Problem statement:
Transcribe each entry exactly, without pictures.

(Input begins)

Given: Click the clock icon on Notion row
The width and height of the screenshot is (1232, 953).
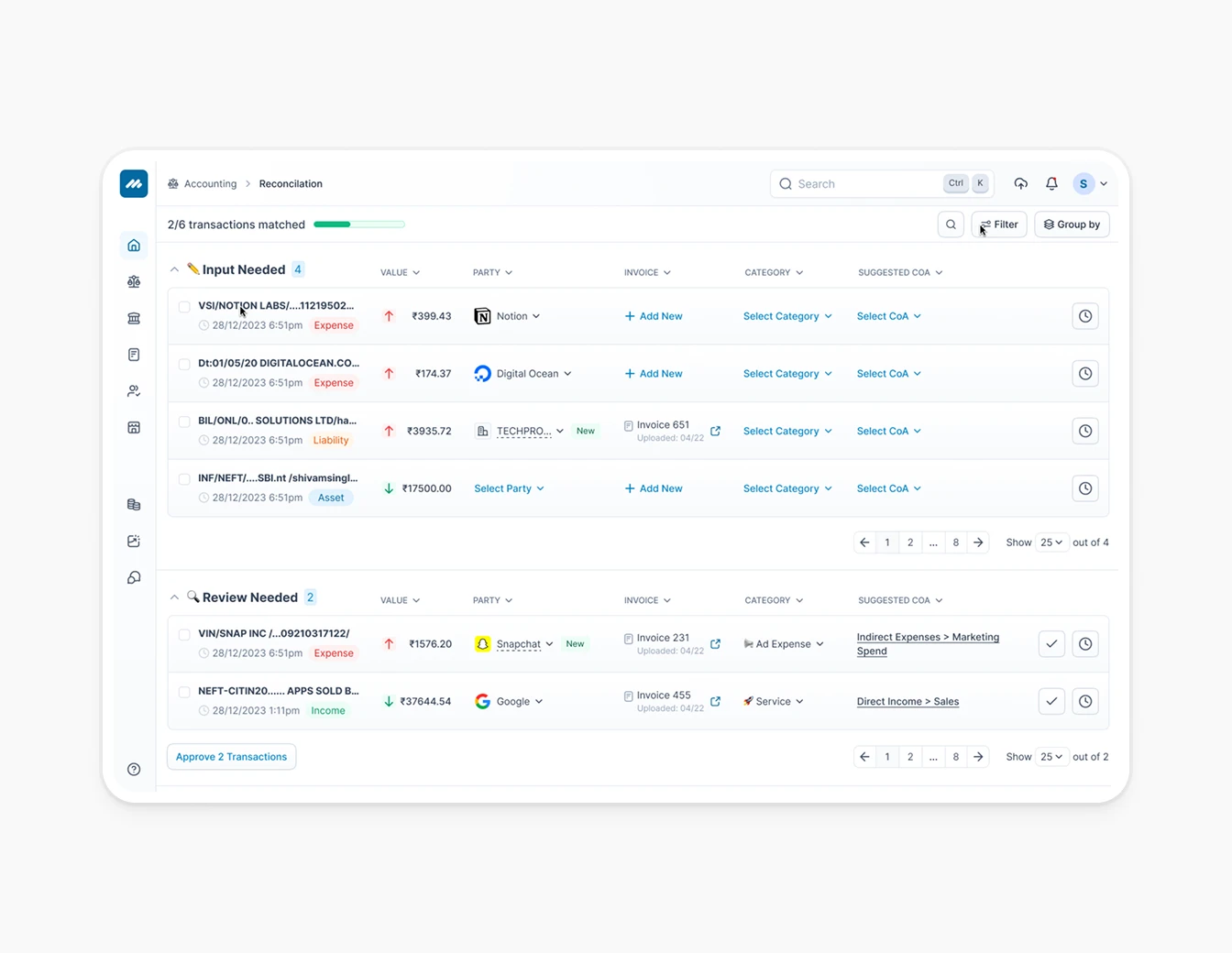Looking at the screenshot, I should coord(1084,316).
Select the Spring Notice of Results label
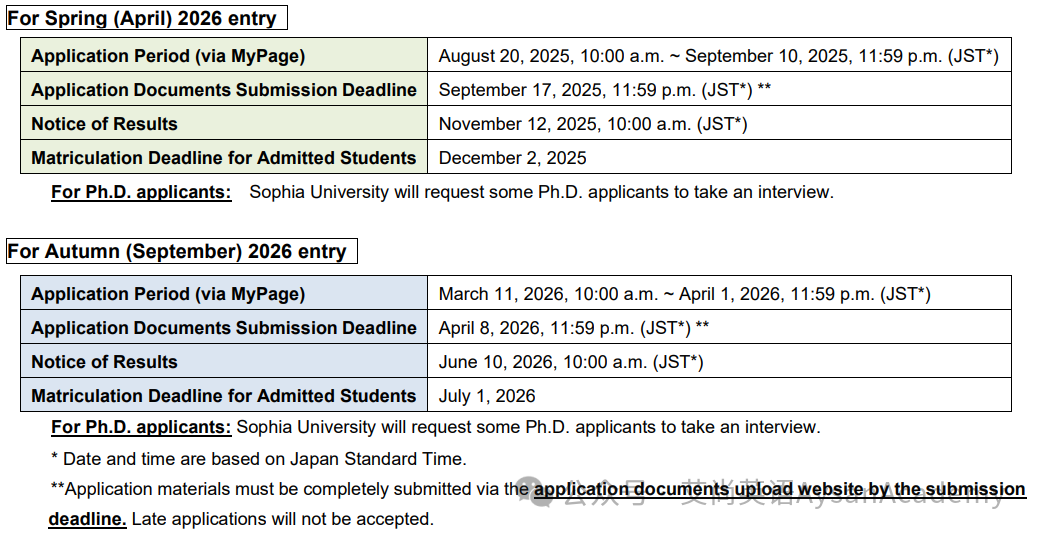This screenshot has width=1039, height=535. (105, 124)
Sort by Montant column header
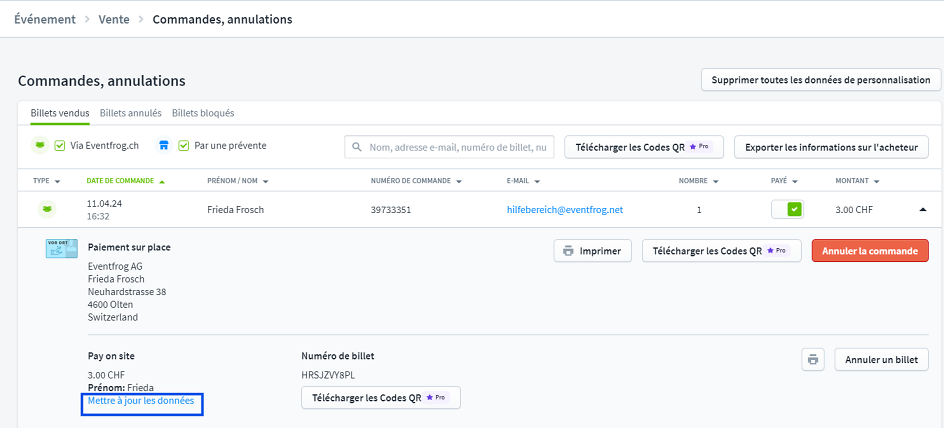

(Input ends)

Answer below:
Given: Click the clock icon on Notion row
The width and height of the screenshot is (1232, 953).
Looking at the screenshot, I should coord(1084,316).
Select the Spring Notice of Results label
This screenshot has width=1039, height=535. (105, 124)
Sort by Montant column header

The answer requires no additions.